▶ **Provided text**:
________________________

Optimal/minimum block size?

Ivan Shapovalov

unread,

Jun 12, 2021, 3:51:08 AM6/12/21

to s3...@googlegroups.com

Hello,

does s3ql have any practical/recommended limits on amount of blocks in
a single filesystem? In other words, if I have, say, 10 TiB of data,
what would be the minimum recommended block size?

My use-case (for this specific filesystem) is storing consolidated
Macrium Reflect backups — a large disk image which is updated in place
daily. If I'm using a large block size (say, 100 or 500 MiB), this
basically causes the entire disk image to be retransmitted almost
entirely every time it is changed.

Can this be made to work at all?

--
Ivan Shapovalov / intelfx /

signature.asc

Daniel Jagszent

unread,

Jun 14, 2021, 8:29:52 PM6/14/21

to s3...@googlegroups.com

Hello intelfx,

There is a theoretical limit of 2⁶⁴ blocks because that is the limit that sqlite imposes. Before you get there your database size gets probably "too big to handle".
10 TiB of data with big files in the file system isn't that much that you need to worry about the database size. I have file systems for Bareos backups ranging from 5 TiB to 20 TiB. They have a maximum block size of 300 MiB because I feared that the database size would become unhandleable big. That fear was unwarranted. The database size is < 10 MiB (uncompressed). If I would redo these file systems I would probably choose a smaller maximum block size of 25 MiB to better utilize the CPU cores.

For your use case (only small blocks of a big file change) lowering the maximum block size to 1 MiB to 5 MiB would be better. I guess this would make a database size (uncompressed) of ~ 1 GiB. I probably would not go below 1 MiB.

________________________

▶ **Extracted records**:
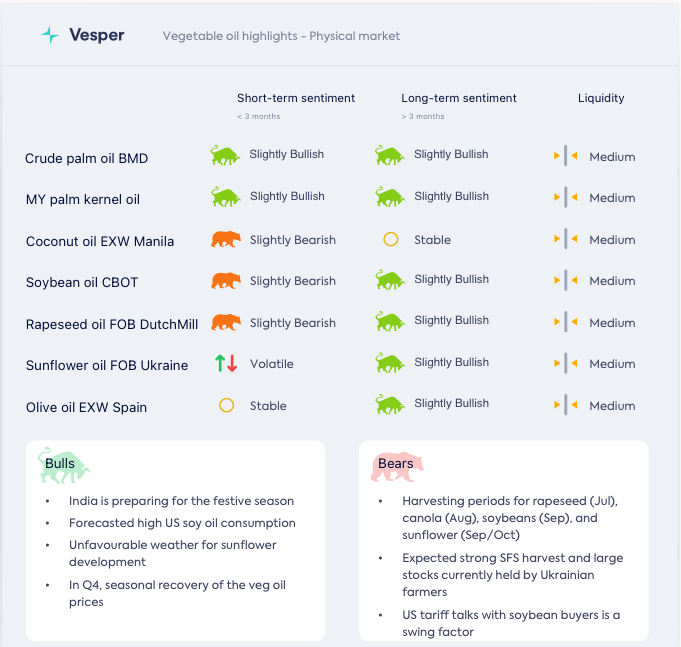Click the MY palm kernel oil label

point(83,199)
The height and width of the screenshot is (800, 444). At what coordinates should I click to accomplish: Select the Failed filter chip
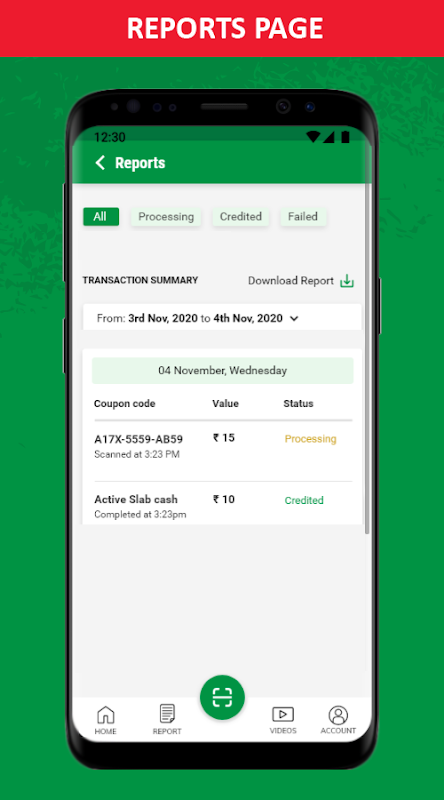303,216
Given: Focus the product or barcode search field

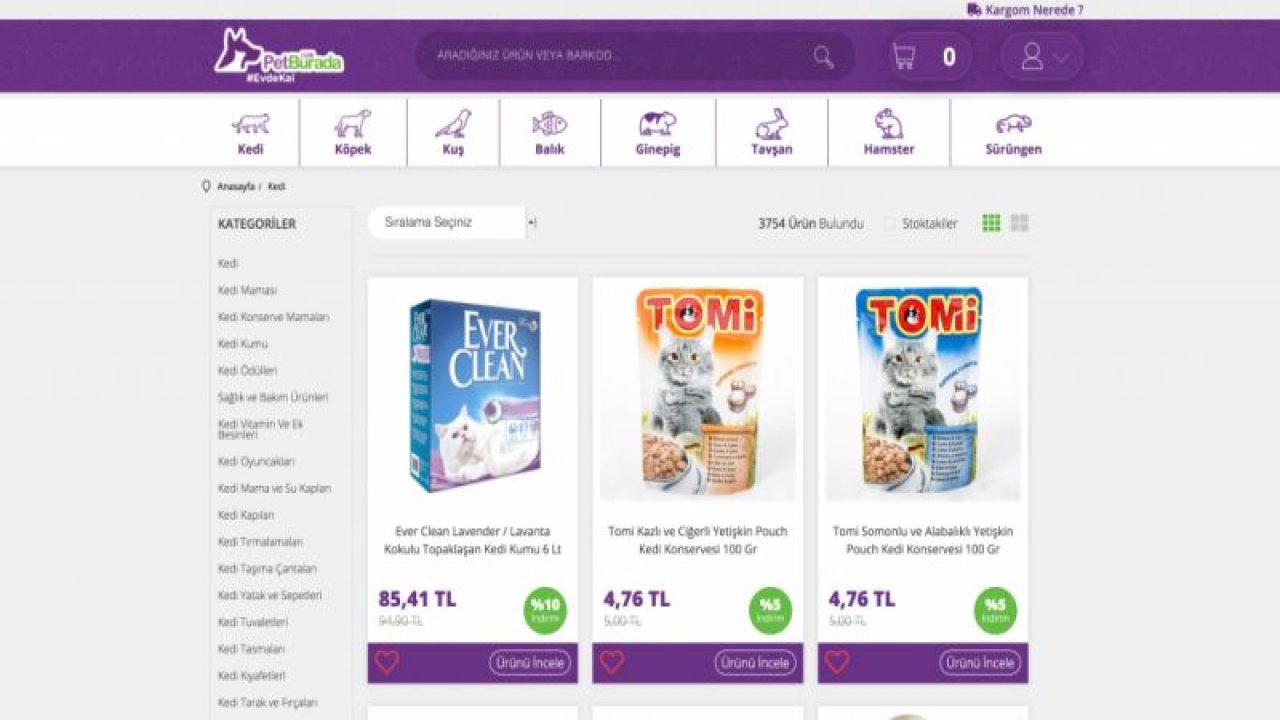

________________________

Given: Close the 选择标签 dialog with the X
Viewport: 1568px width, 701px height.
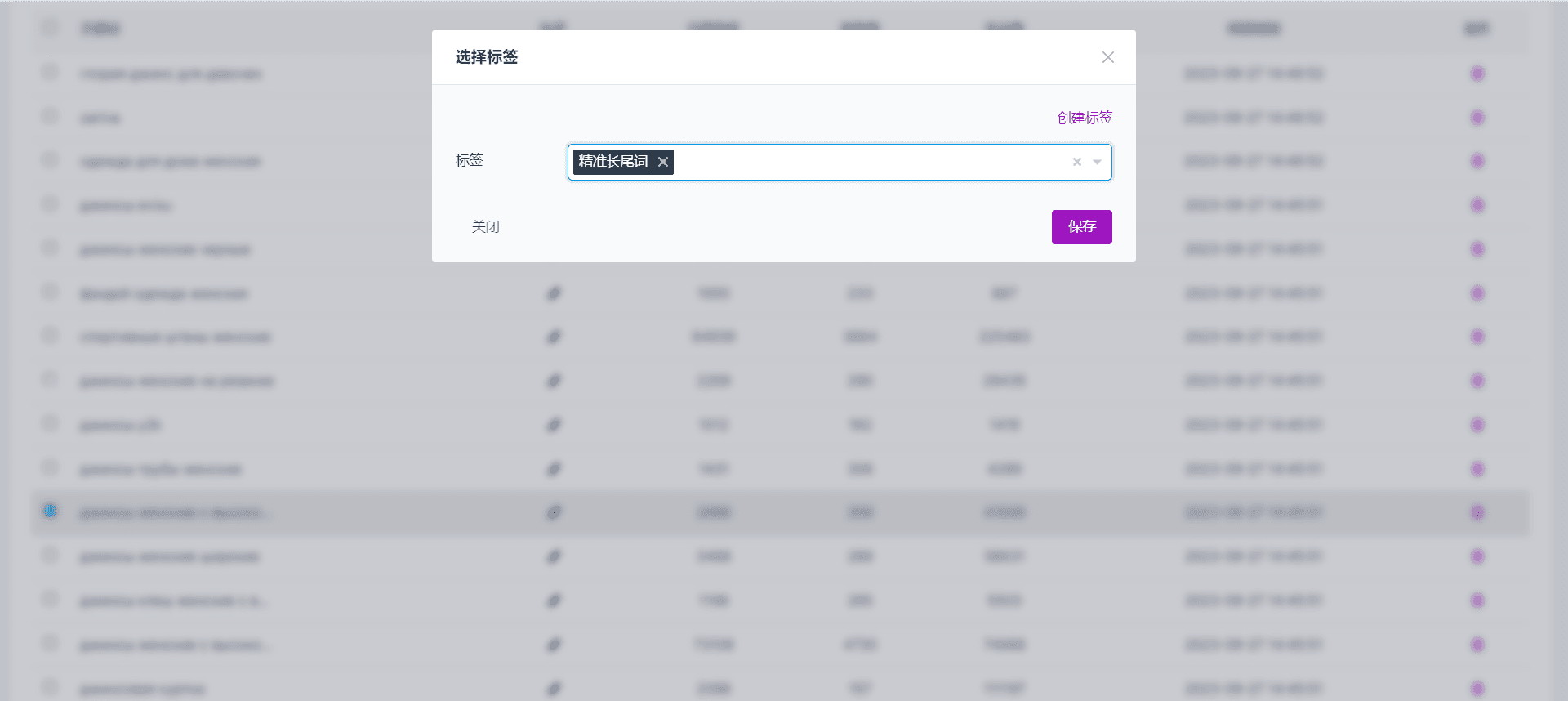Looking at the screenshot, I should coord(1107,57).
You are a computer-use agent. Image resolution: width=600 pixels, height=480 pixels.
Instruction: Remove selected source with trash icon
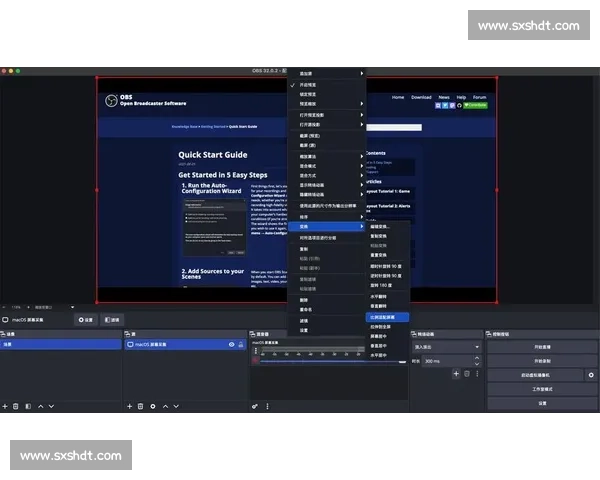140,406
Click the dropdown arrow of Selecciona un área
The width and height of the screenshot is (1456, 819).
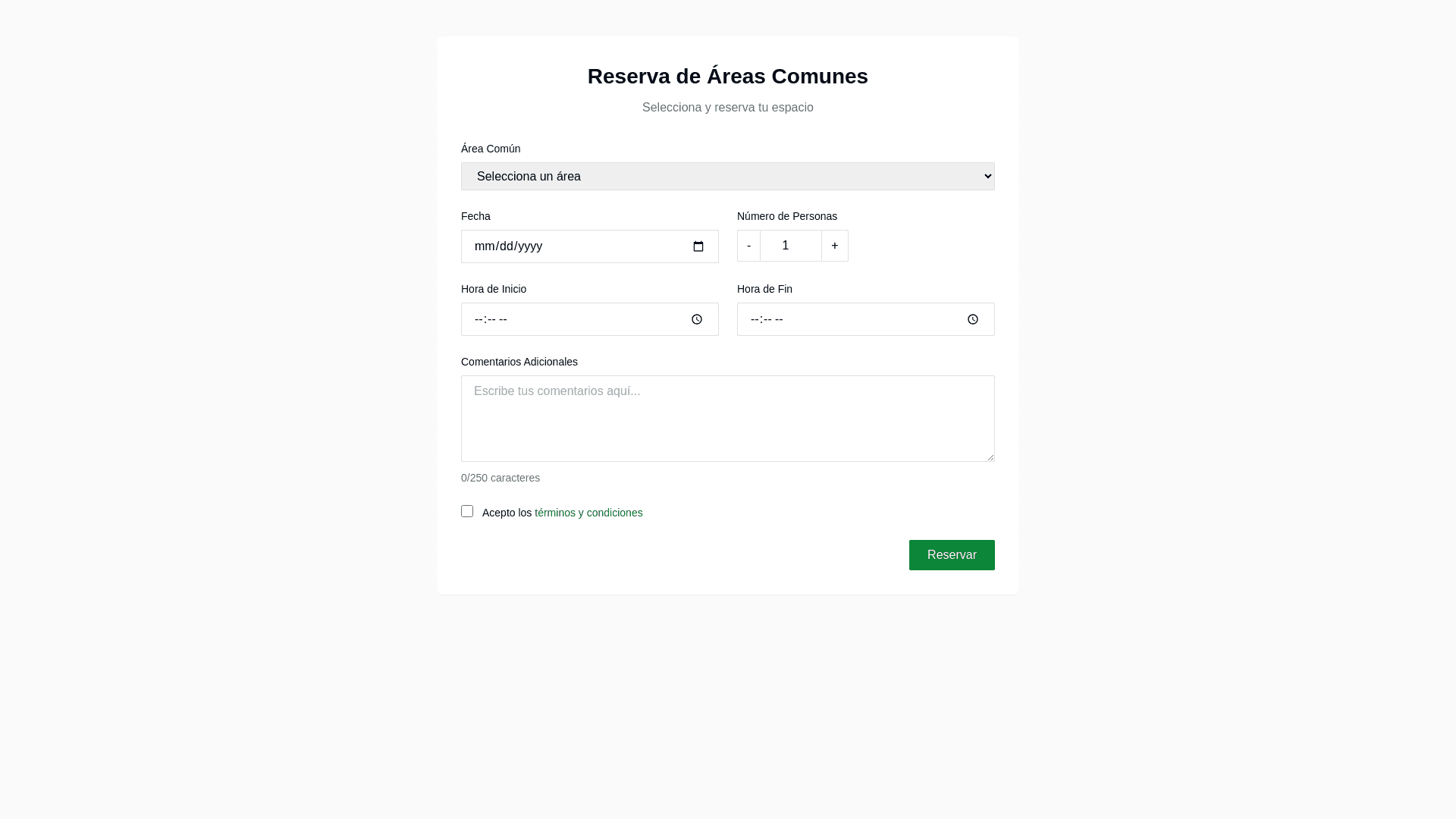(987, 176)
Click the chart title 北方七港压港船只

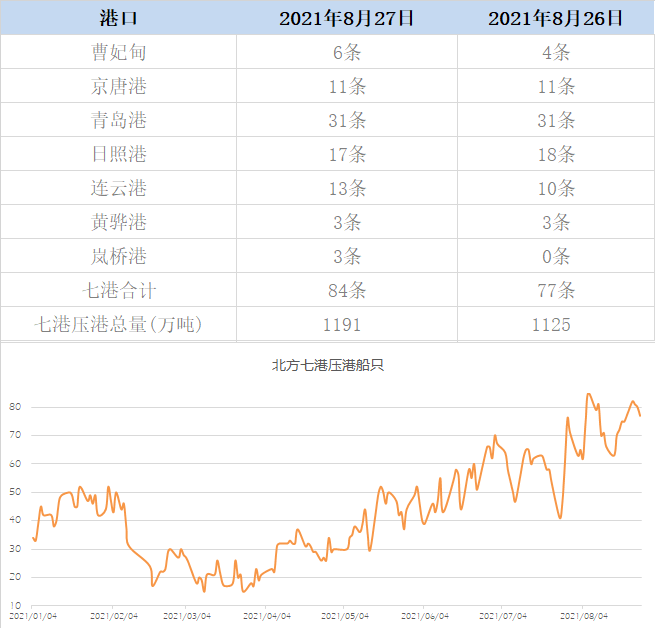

________________________

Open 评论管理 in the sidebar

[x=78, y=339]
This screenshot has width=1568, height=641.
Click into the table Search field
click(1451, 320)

________________________

▶ **Task 1**:
Could you arrange the lines of the rows, starting with the line containing "Click the MY palm kernel oil label" and going on through the line containing "Given: Focus the", as a Markdown table with the columns No. and Line, leaving out blank lines and the pictures?
▶ **Task 2**:
Can you pick up the s3ql block size thread from its last sentence and continue it?
The s3ql block size thread and these rows come from separate, unrelated sources.

▶ **Task response 1**:
| No. | Line |
|---|---|
| 1 | Click the MY palm kernel oil label |
| 2 | point(83,199) |
| 3 | The height and width of the screenshot is (800, 444). At what coordinates should I click to accomplish: Select the Failed filter chip |
| 4 | 303,216 |
| 5 | Given: Focus the product or barcode search field |

▶ **Task response 2**:
signature.asc

Ivan Shapovalov

unread,

Jun 22, 2021, 4:29:24 AM6/22/21

to Daniel Jagszent, s3...@googlegroups.com

On 2021-06-15 at 02:29 +0200, Daniel Jagszent wrote:
> Hello intelfx,
>
> > does s3ql have any practical/recommended limits on amount of blocks
> > in
> > a single filesystem? In other words, if I have, say, 10 TiB of
> > data,
> > what would be the minimum recommended block size?
> >
> > My use-case (for this specific filesystem) is storing consolidated
> > Macrium Reflect backups — a large disk image which is updated in
> > place
> > daily. If I'm using a large block size (say, 100 or 500 MiB), this
> > basically causes the entire disk image to be retransmitted almost
> > entirely every time it is changed.
> >
> > Can this be made to work at all?

> There is a theoretical limit of 2^64 blocks because that is the limit
> that sqlite <https://sqlite.org/limits.html> imposes. Before you get

> there your database size gets probably "too big to handle".
> 10 TiB of data with big files in the file system isn't that much that
> you need to worry about the database size. I have file systems for
> Bareos backups ranging from 5 TiB to 20 TiB. They have a maximum
> block
> size of 300 MiB because I feared that the database size would become
> unhandleable big. That fear was unwarranted. The database size is <
> 10
> MiB (uncompressed). If I would redo these file systems I would
> probably
> choose a smaller maximum block size of 25 MiB to better utilize the
> CPU
> cores.
>
> For your use case (only small blocks of a big file change) lowering
> the
> maximum block size to 1 MiB to 5 MiB would be better. I guess this
> would
> make a database size (uncompressed) of ~ 1 GiB. I probably would not
> go
> below 1 MiB.
>

Thanks.

I tried with 10 MiB block size and this made s3ql to re-upload 300 GiB
when just 30 were changed this particular day. I'm now trying with 1
MiB; interestingly, it doesn't seem to affect multithreaded upload
speed too much.

I'm also worried about the s3ql block cache. If I'm going to use s3ql
in this setup at all, no matter the block size, it means I'll be
writing 1 TB of data daily(!) to the SSD that holds the block cache.

Is this solvable in s3ql somehow? I'd just put it in RAM (reducing the
cache size to something like 1 GiB which I can spare), but the cache
directory also holds the metadata, which needs to be non-volatile.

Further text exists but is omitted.